#### [TASK DETAILS]
Nothing in the records may be left out or altered; reproduce them all exactly.

#### [SOURCE INFORMATION]

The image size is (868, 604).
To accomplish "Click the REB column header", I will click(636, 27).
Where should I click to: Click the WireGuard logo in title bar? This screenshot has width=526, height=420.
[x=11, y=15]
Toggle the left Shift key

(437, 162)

#### [SOLVED PROBLEM]
The image size is (868, 604).
To accomplish "Click the REB column header", I will click(636, 27).
Where should I click to: Click the WireGuard logo in title bar? This screenshot has width=526, height=420.
[x=11, y=15]
Toggle the left Shift key

(437, 162)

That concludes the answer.